Questi erano i padroni di una volta, non molto diversi da quelli
di oggi perché la razza padrona non cambia mai; schiavisti che, oltre a
sfruttare i lavoratori, li sfottevano pure. A volte, però, capitava che
qualche contadino dal cervello fino si prendesse comunque gioco di
questa malarazza.
Mi
raccontava mio suocero che una volta al suo paese c’era uno di questi
signori, forse un po’, ma solo un pochino meno canaglia di quello del
“casicavallu e ova” che addirittura “passava le spise(3)”

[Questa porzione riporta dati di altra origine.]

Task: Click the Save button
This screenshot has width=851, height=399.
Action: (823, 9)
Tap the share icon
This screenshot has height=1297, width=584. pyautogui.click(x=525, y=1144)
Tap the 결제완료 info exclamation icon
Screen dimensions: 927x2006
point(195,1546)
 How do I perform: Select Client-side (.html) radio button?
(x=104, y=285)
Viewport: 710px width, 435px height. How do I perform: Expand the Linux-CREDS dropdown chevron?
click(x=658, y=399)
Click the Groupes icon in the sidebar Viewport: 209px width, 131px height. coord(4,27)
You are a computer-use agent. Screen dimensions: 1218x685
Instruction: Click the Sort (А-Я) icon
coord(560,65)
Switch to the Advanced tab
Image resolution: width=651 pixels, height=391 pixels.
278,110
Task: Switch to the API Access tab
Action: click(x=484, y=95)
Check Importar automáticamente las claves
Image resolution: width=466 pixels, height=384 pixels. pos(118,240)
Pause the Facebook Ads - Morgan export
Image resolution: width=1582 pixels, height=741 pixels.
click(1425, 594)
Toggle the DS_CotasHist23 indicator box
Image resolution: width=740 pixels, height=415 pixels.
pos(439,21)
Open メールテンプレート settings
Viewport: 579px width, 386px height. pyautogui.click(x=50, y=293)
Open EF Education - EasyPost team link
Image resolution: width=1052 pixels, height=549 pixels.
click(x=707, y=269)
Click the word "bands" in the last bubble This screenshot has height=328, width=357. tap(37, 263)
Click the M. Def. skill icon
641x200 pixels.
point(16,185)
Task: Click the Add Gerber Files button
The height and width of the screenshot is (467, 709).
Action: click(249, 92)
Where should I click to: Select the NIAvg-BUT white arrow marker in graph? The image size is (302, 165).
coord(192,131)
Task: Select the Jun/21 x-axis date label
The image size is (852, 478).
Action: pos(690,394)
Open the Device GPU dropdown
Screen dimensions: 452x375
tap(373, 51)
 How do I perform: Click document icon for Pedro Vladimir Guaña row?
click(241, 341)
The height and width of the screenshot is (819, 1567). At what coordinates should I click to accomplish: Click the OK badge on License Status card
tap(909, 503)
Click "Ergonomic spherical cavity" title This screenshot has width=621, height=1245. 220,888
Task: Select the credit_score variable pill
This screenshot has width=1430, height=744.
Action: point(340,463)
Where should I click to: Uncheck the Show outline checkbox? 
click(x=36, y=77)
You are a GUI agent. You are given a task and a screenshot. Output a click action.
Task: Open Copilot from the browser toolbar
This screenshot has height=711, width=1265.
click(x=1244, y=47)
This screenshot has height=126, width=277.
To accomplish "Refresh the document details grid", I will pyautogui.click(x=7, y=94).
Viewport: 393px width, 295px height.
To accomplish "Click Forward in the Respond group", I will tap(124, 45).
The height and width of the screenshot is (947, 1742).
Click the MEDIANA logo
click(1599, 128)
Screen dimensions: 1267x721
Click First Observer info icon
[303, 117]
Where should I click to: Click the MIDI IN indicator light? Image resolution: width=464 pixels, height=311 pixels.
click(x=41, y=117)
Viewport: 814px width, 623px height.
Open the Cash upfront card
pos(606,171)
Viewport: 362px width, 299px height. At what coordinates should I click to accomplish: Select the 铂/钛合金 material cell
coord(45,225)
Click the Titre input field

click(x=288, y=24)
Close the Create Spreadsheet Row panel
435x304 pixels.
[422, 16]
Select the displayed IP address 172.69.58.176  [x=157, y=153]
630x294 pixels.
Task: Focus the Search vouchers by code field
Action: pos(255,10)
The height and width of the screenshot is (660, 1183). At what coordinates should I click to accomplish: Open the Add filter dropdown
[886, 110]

ai mietitori che nella calura di luglio falciavano il grano. Un giorno
mise in tavola del prosciutto salato affettato e un bel po’ di
cipolle.
Quando
i lavoratori stavano per iniziare a mangiare cominciò a tessere le lodi
alla cipolla, alla sua freschezza, al suo sapore, agli effetti benefici
sulla salute spingendosi ad affermare che lui la preferiva di gran lunga
al prosciutto che a suo dire era un cibo per i palati rozzi. Un ingenuo
bracciante, capita l’antifona, allungò rassegnato la mano per
afferrare una cipolla, ma un suo compagno gli assestò un colpo tremendo
sul polso con dorso della mano: “Lassa stare ‘a cipulla ca piaciari
allu patrune, sostumantu, manciate ‘u prisuttu!”